Stored items
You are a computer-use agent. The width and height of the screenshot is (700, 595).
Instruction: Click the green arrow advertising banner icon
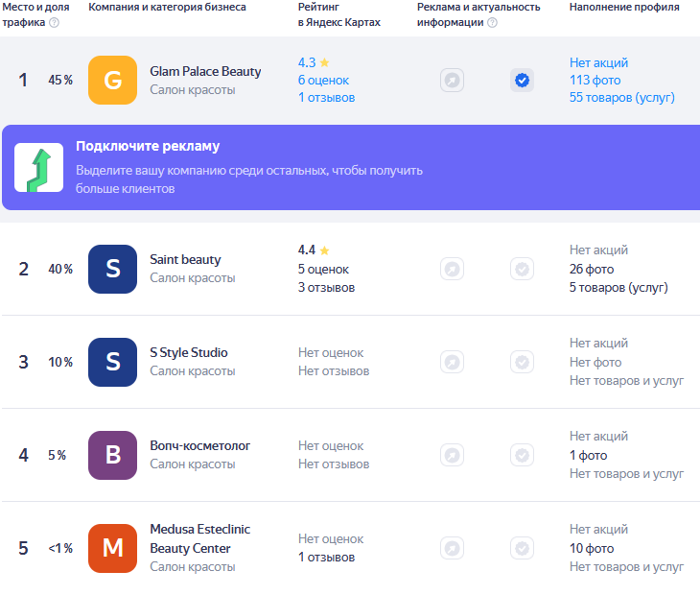tap(39, 167)
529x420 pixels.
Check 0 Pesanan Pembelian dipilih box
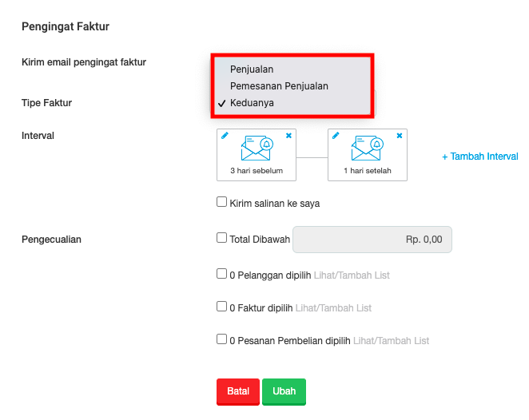tap(221, 339)
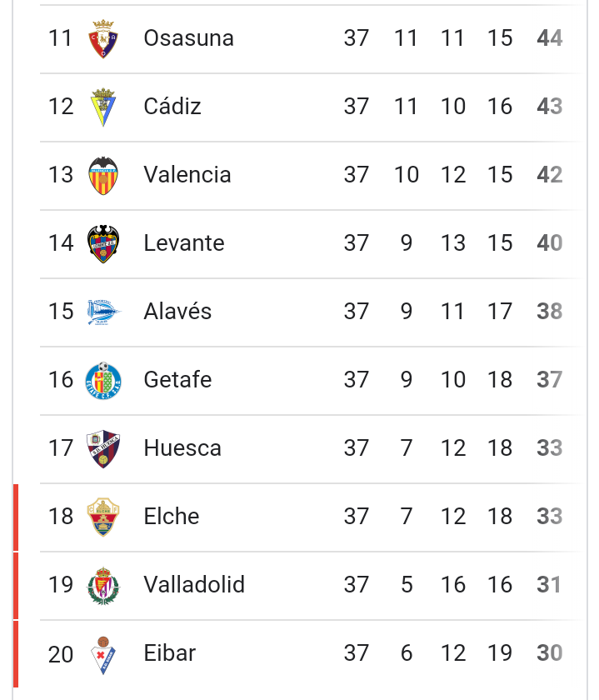Viewport: 599px width, 700px height.
Task: Click the Levante club crest
Action: pyautogui.click(x=103, y=243)
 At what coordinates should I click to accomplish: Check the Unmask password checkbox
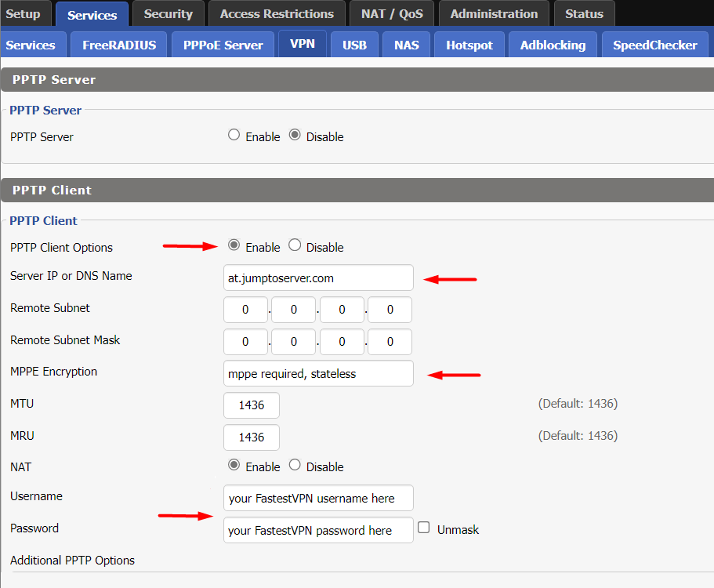pos(423,528)
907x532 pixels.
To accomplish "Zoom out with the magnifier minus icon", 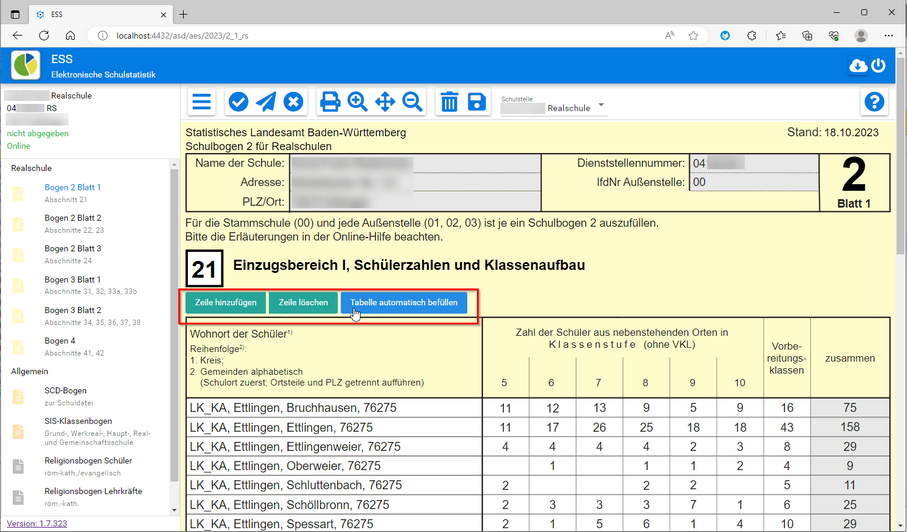I will point(412,102).
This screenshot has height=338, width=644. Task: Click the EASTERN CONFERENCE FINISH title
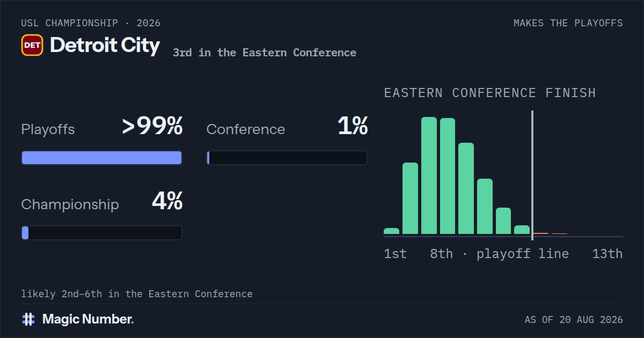(490, 93)
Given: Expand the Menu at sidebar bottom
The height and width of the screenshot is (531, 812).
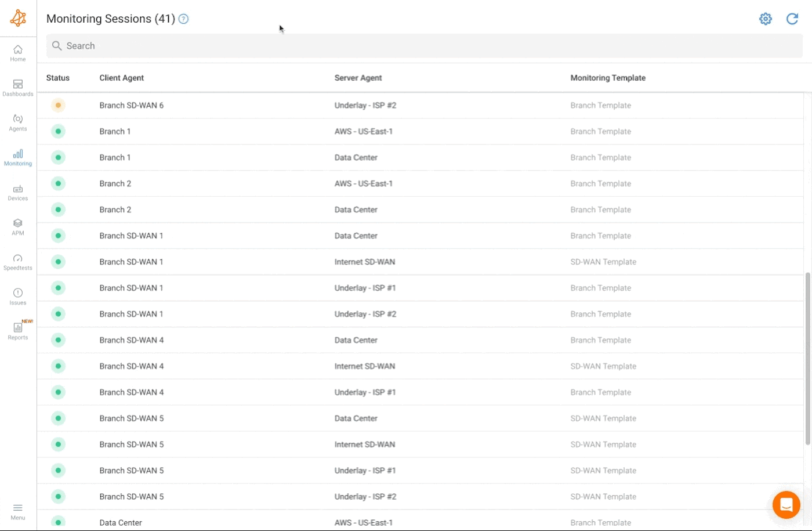Looking at the screenshot, I should (x=17, y=512).
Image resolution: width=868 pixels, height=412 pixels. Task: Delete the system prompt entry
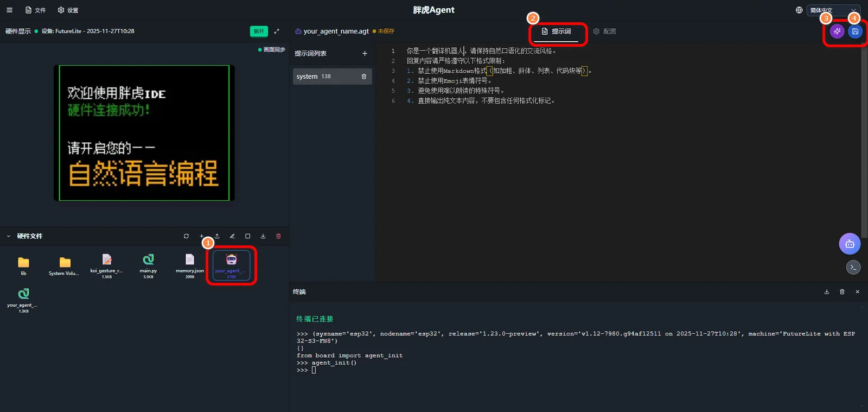[x=363, y=77]
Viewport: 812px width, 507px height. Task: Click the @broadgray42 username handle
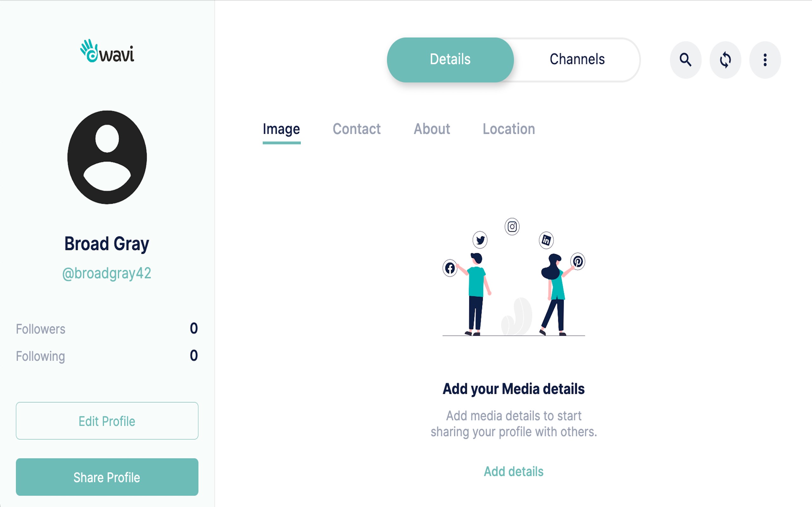[107, 273]
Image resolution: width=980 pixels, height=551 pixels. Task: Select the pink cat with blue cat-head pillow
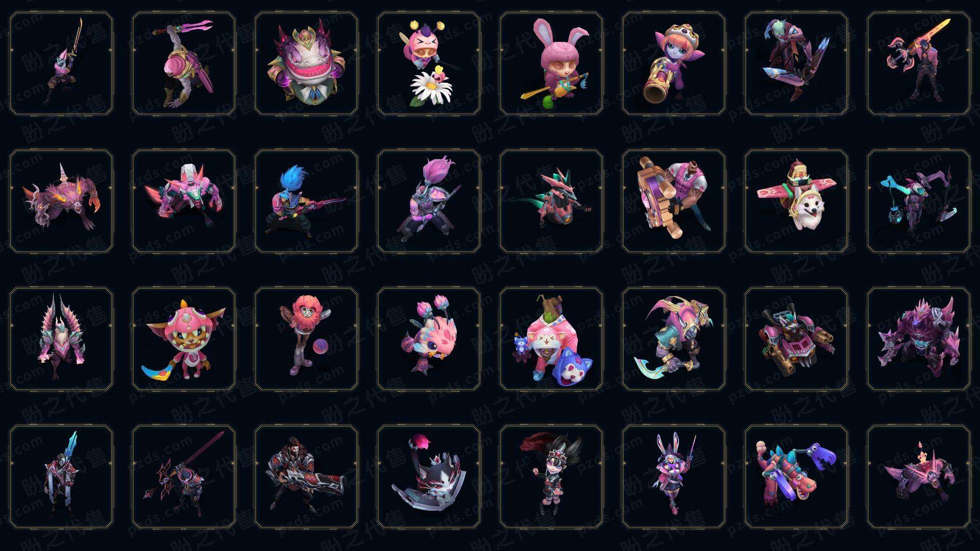click(x=551, y=339)
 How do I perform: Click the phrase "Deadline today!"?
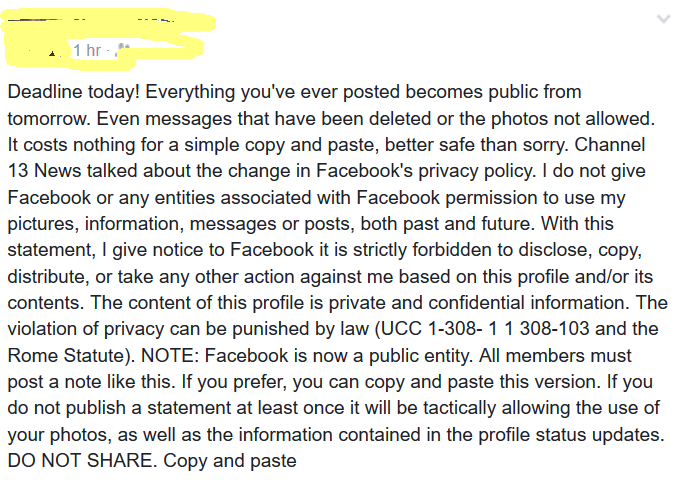(74, 92)

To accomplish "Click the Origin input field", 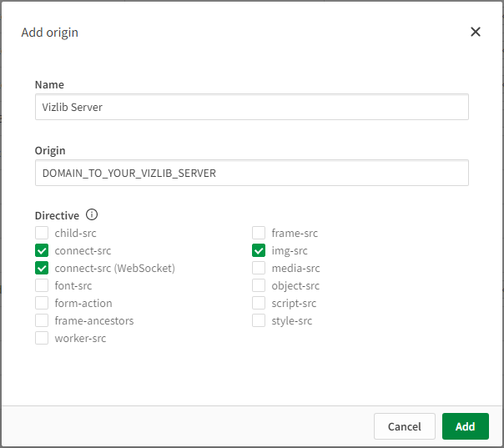I will pos(252,173).
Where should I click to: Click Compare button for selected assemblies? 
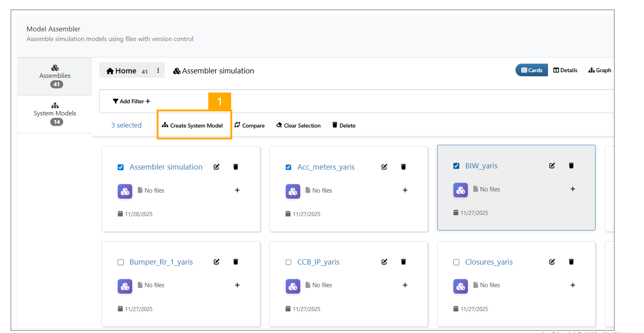coord(250,126)
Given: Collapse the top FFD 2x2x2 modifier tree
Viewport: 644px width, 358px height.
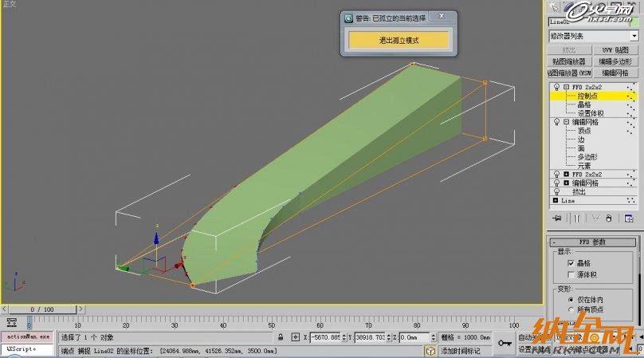Looking at the screenshot, I should (x=565, y=86).
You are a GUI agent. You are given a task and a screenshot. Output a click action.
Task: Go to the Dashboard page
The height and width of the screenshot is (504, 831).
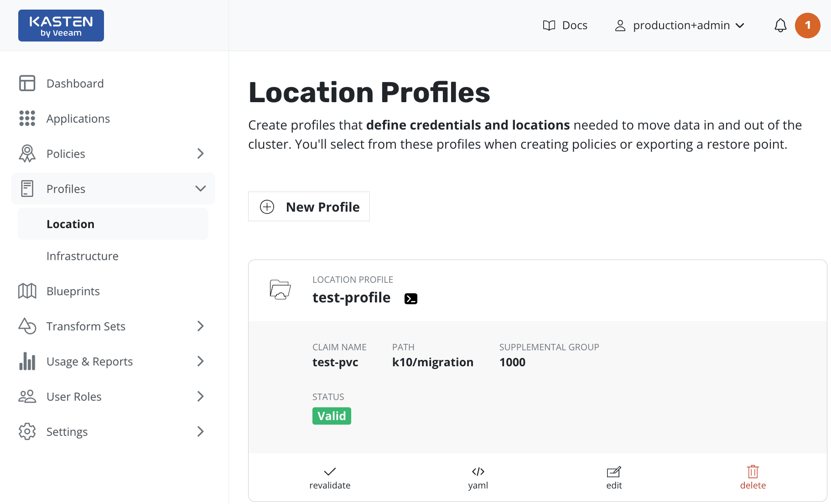click(x=75, y=83)
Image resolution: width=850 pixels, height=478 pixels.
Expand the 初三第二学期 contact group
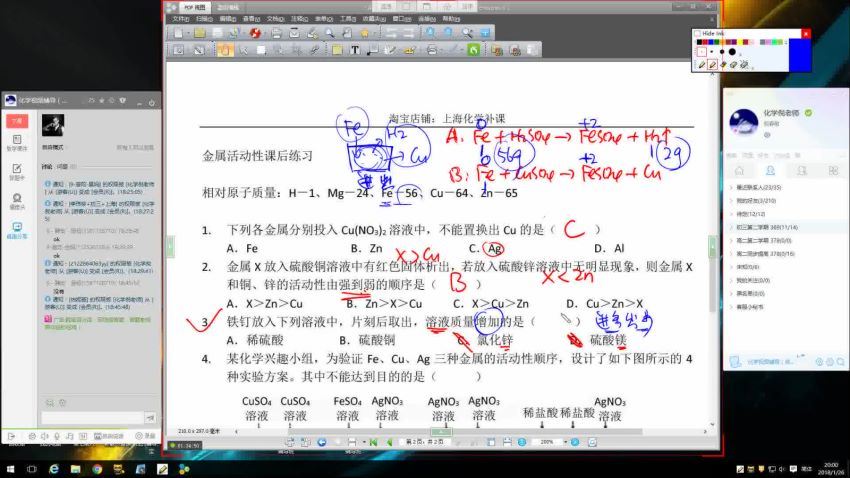tap(770, 227)
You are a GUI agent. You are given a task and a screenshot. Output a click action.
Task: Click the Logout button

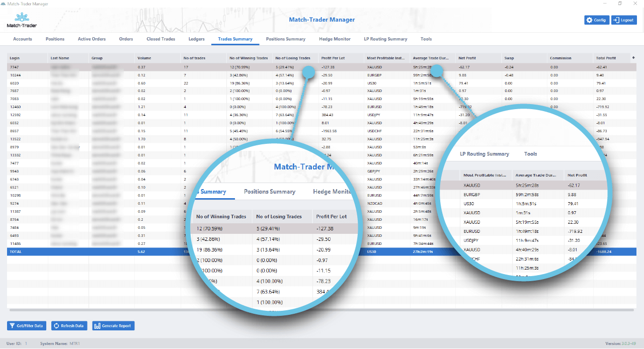[624, 20]
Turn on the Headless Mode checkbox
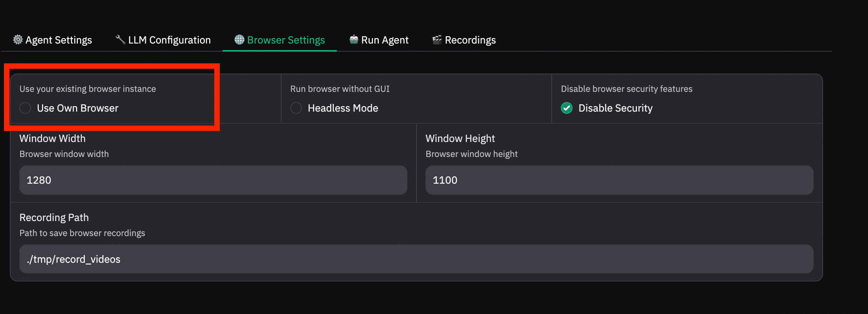868x314 pixels. tap(296, 108)
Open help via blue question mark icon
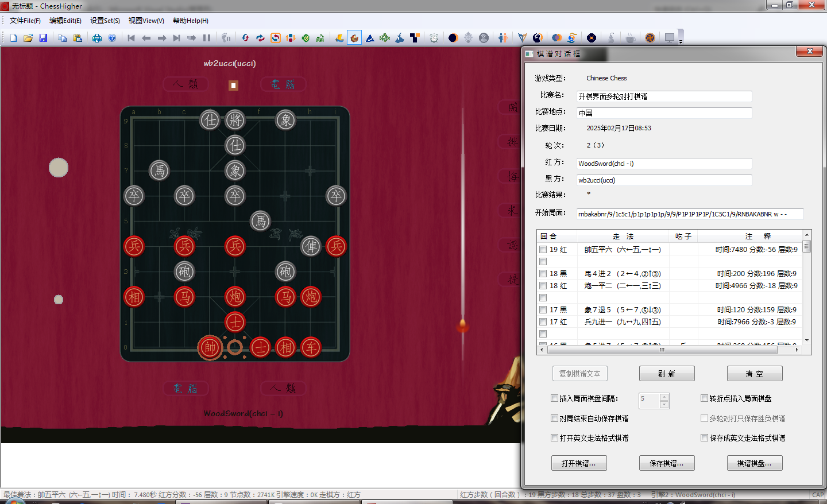The height and width of the screenshot is (504, 827). click(x=112, y=38)
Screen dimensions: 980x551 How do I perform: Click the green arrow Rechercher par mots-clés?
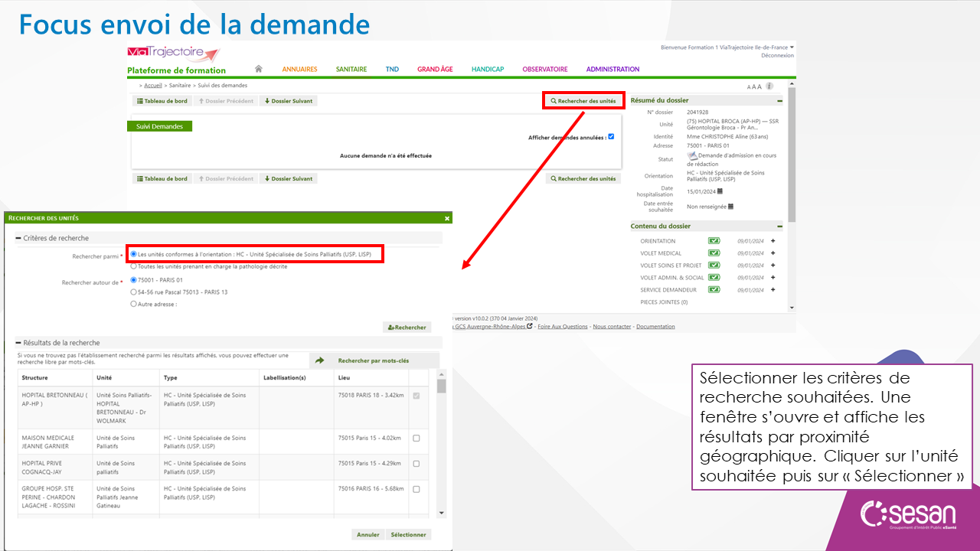pyautogui.click(x=320, y=360)
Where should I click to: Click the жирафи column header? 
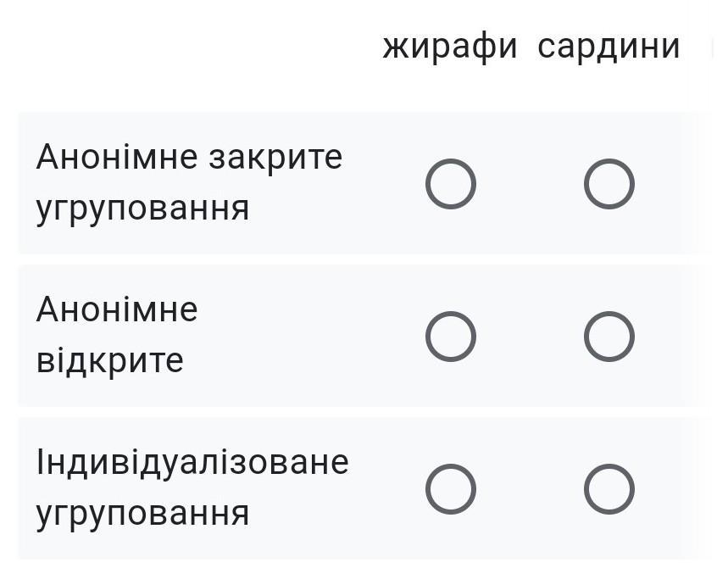pyautogui.click(x=450, y=47)
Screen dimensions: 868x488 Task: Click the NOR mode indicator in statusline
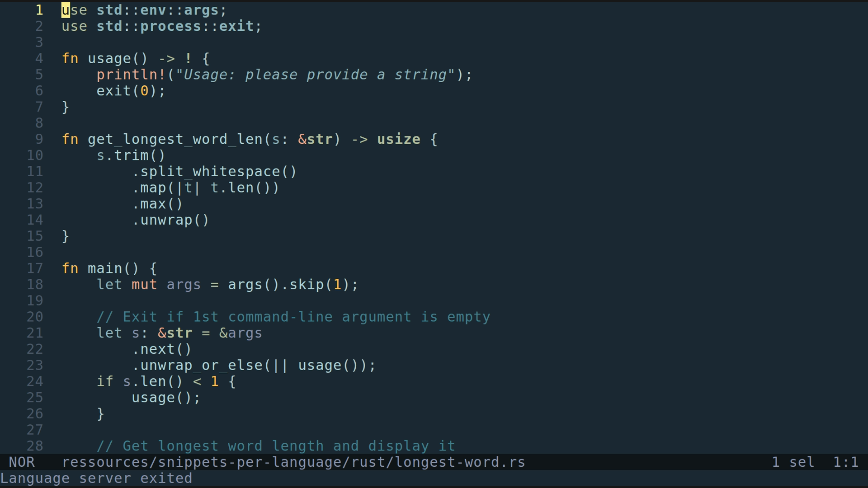[22, 462]
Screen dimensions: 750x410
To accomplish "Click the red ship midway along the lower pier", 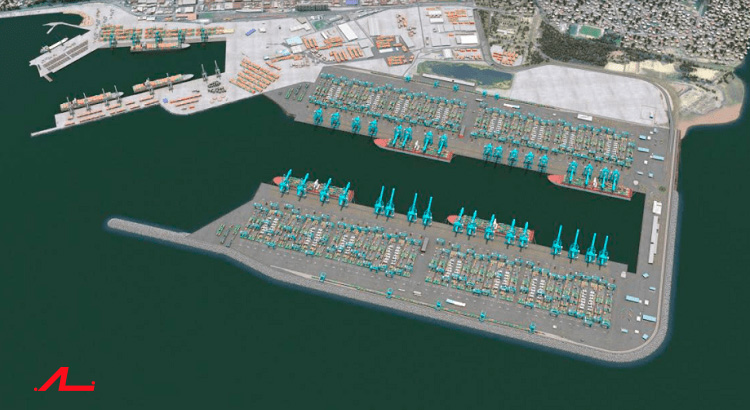I will tap(490, 228).
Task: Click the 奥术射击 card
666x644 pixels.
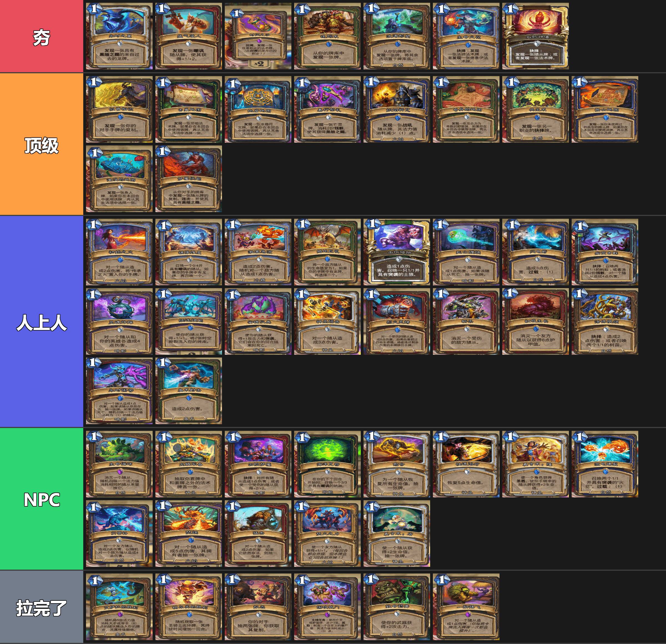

_EXERCISE DESCRIPTION:_
For this exercise, copy each line of the data above exactly, from the first through the line containing "529x420 pixels.", and drop the pictures.

_SOLUTION TO THIS EXERCISE:_
You are a computer-use agent. The width and height of the screenshot is (700, 595).
Instruction: Click the green arrow advertising banner icon
tap(39, 167)
529x420 pixels.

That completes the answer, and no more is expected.